# TP4 : K-nearest neighbours & cython

## A. Useful iterable objects: _range_, _enumerate_ , _zip_, dictionaries...
When using loops, _iterators_ can take various forms. When using a simple number, _range()_ is fine as in:

In [None]:
import matplotlib.pyplot as plt
import numpy as np

%matplotlib notebook

In [None]:
for i in range(5):
    print(i)

_range()_ is **iterable**, not building an explicit list in the memory. 
You may also use simple lists as in:

In [None]:
words = ['cat', 'window', 'defenestrate']
for w in words:
    print(w, len(w))

If you want to use both the element of a list and its index inthis list, **enumerate()** might be useful.
Go to <https://docs.python.org/3.6/library/functions.html#enumerate> for more information.

In [None]:
for i, v in enumerate(['tic', 'tac', 'toe']):
    print(i, v)

When looping through **dictionaries**, the key and corresponding value can be retrieved at the same time using the items() method.

In [None]:
knights = {'gallahad': 'the pure', 'robin': 'the brave'}
for k, v in knights.items():
    print(k, v)



To loop over two or more sequences at the same time, the entries can be paired with the **zip()** function.

In [None]:
questions = ['name', 'quest', 'favorite color']
answers = ['lancelot', 'the holy grail', 'blue']
for q, a in zip(questions, answers):
    print('What is your {0}?  It is {1}.'.format(q, a))

Note in passing how the final string has been obtained using _.format(q,a)_.

Go to <https://docs.python.org/3.6/tutorial/datastructures.html#tut-loopidioms> for more details on loops.

## B. Classification using the K-nearest neighbours algorithm

This practical is a first introduction to classification using the most intuitive non parametric method : K nearest neighbours. The principle is the following. A set of labelled observations which can belong to 2 classes is given as a learning set. Then new observations must be classified as either of class 1 or 2. The principle of K-NN is to label a new observation from the most frequent label among its K nearest neighbours.

### 1. Using synthetic data
Load the training and test data sets synth_train.txt and synth_test.txt. Targets belong to {1,2} and entries belong to $\mathbb{R}^2$. We have 100 training data samples and 200 test samples.

__YOUR TASKS__:
1/ In the notebook text, rewrite the passage from "This practical is" to "its K nearest neighbours.", changing "learning set" to "training set".
2/ Based on the notebook text, does each statement agree with it? Answer yes or no for each, and quote the words that decide it.
(a) range() builds an explicit list in memory.
(b) There are 100 training samples and 200 test samples.
(c) The labelled observations can belong to three classes.
3/ Translate this sentence from the notebook text into Spanish: "When looping through dictionaries, the key and corresponding value can be retrieved at the same time using the items() method."

__DATA SHOWN__:

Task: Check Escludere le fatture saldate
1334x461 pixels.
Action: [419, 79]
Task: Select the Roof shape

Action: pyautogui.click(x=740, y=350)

__TASK-BY-TASK ANSWERS__:
1/
This practical is a first introduction to classification using the most intuitive non parametric method : K nearest neighbours. The principle is the following. A set of labelled observations which can belong to 2 classes is given as a training set. Then new observations must be classified as either of class 1 or 2. The principle of K-NN is to label a new observation from the most frequent label among its K nearest neighbours.

2/
(a) No: "_range()_ is **iterable**, not building an explicit list in the memory."
(b) Yes: "We have 100 training data samples and 200 test samples."
(c) No: "A set of labelled observations which can belong to 2 classes is given as a learning set."

3/ Al recorrer diccionarios, la clave y el valor correspondiente se pueden obtener al mismo tiempo usando el método items().